For the construction industry, this latter point was vividly illustrated by the Financial Times last week, which argued that many businesses in this field prefer “pay-by-the-day” labour and self-employed staff, and hence hire internationally and typically not via skilled worker routes – another consequence of this is that they are unlikely to commit to training apprentices. (The article also cites Brian Bell saying that high net migration leads to “real strains on our ability to manage housing and infrastructure,” in case anyone was thinking the MAC will take a more dovish approach under Labour.)
All in all, bringing about a join-up between the skills and migration systems is a tough ask – or, more cynically, an unrealistic policy goal. It’s clear that the MAC is trying to temper expectations about what can be achieved:
Linking immigration and skills policy is not a ‘one-size-fits-all’ approach and it is important to consider the individual circumstances within sectors and occupations, including diagnosing whether shortages are genuinely driven by a lack of skills or are due to poor pay and conditions of certain roles.
And the elephant in the room is pay. In the care sector, the MAC has repeatedly stressed that wages need a significant uplift for other visa-related tinkering to have an impact. It stresses this again here, and makes the point that a large proportion of work visas go to public sector workers.

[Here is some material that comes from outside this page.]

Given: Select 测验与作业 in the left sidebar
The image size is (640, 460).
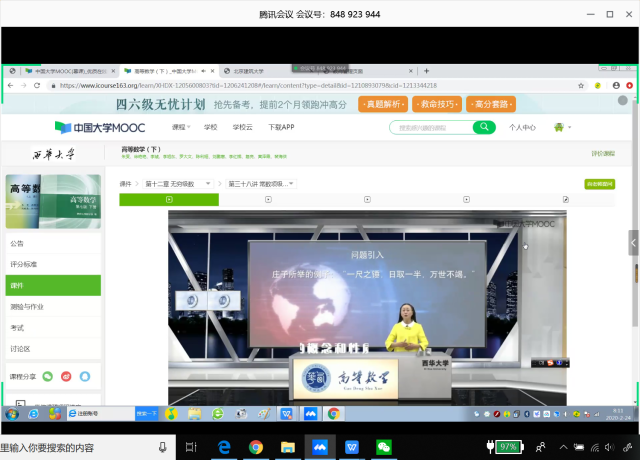Looking at the screenshot, I should 30,306.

This is a point for Skills England to take on board as well, you would hope. Its initial report was notably incurious about the role of low pay (especially in the public sector) in driving “skills mismatches”, rather presenting employment more as a simple supply and demand relationship between skills available and skills needed. The MAC annual report has some more persuasive analysis here, showing a lack of correlation between so-called “skills shortage vacancies” (SSVs) and skilled worker visa usage. That is to say, it’s by no means a given that those industries facing skills shortages are the ones more likely to sponsor workers from overseas. There are all kinds of factors at play.
Quad to the rescue
You get the sense that the team of economists who make up the Migration Advisory Committee are being careful about the government’s plans to link up skills and migration in a coherent way (it’s also noted at one point that skills is devolved and immigration is not – another challenge).
What we’re getting to make this all fit together is a new “Quad framework” (I believe this is the first time it’s publicly been referred to in this way). As promised in Labour’s manifesto, the strengthened MAC will be working with the newly launched Industrial Strategy Council, the Department for Work and Pensions, and Skills England – the manifesto in fact promised “skills bodies across the UK”, but this hasn’t been fleshed out yet.
This Quad will cooperate “to address systemic long-term issues that have led to reliance from certain sectors on international recruitment, and where appropriate, to reduce that reliance.” The MAC anticipates that the Quad will help identify priority sectors (following the industrial strategy, when ready) and determine which have a high reliance on migration, after which the MAC will – if it sees fit – recommend policy levers the government might pull, while Skills England will be drawing up workforce and skills plans, of some sort.
It’s all a recipe for an incredibly complicated set of moving parts, and given Skills England’s involvement and the importance of overseas staff and student recruitment, one that the English higher education sector would be wise to keep an eye on and work out how it can contribute to.